- [ENTRIES SHOWN]
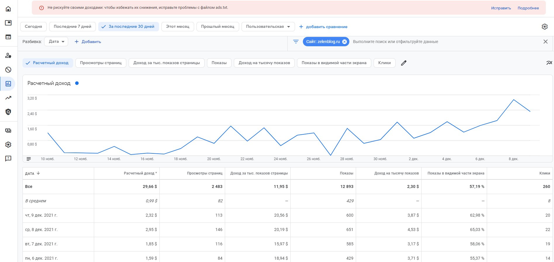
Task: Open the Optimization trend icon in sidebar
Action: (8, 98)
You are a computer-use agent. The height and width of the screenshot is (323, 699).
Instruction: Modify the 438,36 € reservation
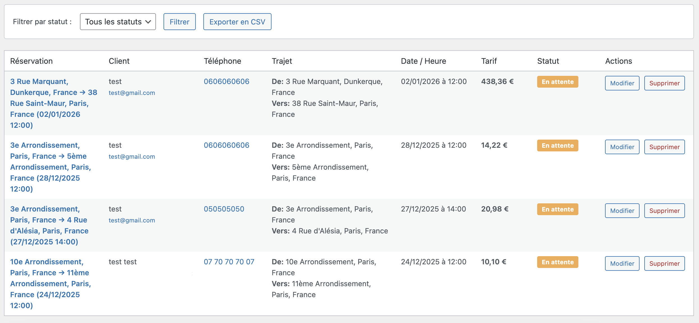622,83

==

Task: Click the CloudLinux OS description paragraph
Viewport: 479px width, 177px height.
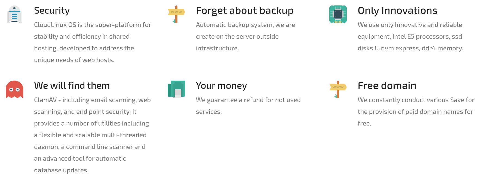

- [THE PROBLEM]
Copy word for word the lines beginning with the line containing "Task: Click the" and continuing through the line containing "Viewport: 479px width, 177px height." in the listing above.

- [PROBLEM SOLUTION]
Task: Click the CloudLinux OS description paragraph
Viewport: 479px width, 177px height.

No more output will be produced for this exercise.